An Emerging RaaS: FunkSec

The landscape of cybercrime continues to evolve, with threat actors not only targeting personal sensitive information but also business ideas. These malicious groups are increasingly adopting business-like structures to maximize profits. One of the key advancements in this regard was the initiation of the Ransomware-as-a-Service (RaaS) model, which has opened the door to non-technical individuals, enabling their participation in cybercrime. This shift has led to a significant surge in ransomware activities, with new groups emerging almost daily. Among these is FunkSec, a ransomware and extortion group discovered in December 2024.
FunkSec Overview

Despite being a relatively new player, FunkSec has already demonstrated a significant impact across various industries, including the public sector, energy, manufacturing, media, IT, and education. The group operates a Tor-based data leak site (DLS), centralizing its ransomware activities. Additionally, they promote a free DDoS tool and have updated the version of their RaaS software —FunkSec V1.5. Details about their ransomware tool, FunkSec/FunkLocker, are available on platforms like PCRisk.
Impact and Reach

As of January 26, 2025, FunkSec has claimed 134 victims globally. These victims span multiple countries, including the United States, India, Brazil, Spain, Indonesia, and Bangladesh. The group’s rapid spread and diverse target base include Asian and African countries, in addition to Western nations. In an interview with Osint10x, the group claimed that their main targets were the United States, India, and Israel. Data shows they attacked the United States 20 times, India 21 times, and Israel 4 times. In the same interview, the group admitted that AI contributes to 20% of their operations and that they have developed their own proprietary AI tool, WormGPT.
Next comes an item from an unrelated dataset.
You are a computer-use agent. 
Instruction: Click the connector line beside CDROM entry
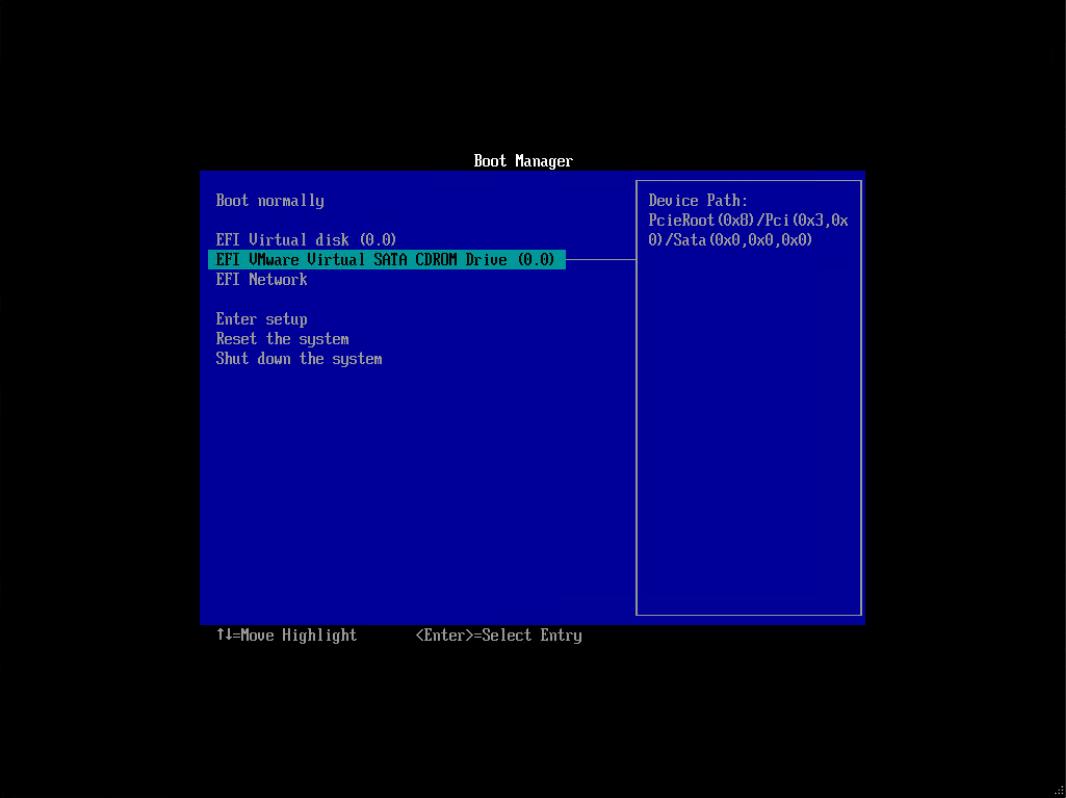point(600,259)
Funksec made headlines late last week for a joint attack with Fsociety on the Punjab Government website.
How to Protect Against Ransomware
To reduce the risk of ransomware:
- Regular Backups: Keep offline or secure cloud backups and test restoration regularly.
- Endpoint Protection: Use antivirus and EDR tools to block threats.
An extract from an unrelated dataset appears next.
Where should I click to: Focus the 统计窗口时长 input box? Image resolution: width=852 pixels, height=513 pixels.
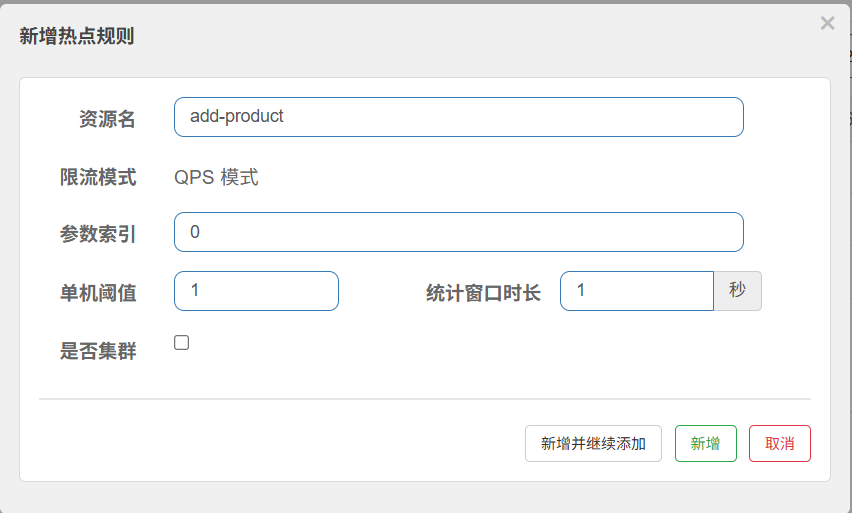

- Patch Systems: Keep software and devices updated to close vulnerabilities.
- Segment Networks: Limit access to sensitive data to reduce ransomware spread.
- Employee Training: Educate on phishing and cybersecurity best practices.
- Email Security: Filter out malicious attachments and links.
- Access Controls: Use strong passwords and enable multi-factor authentication (MFA).
- Incident Response: Have a response plan ready to minimize damage.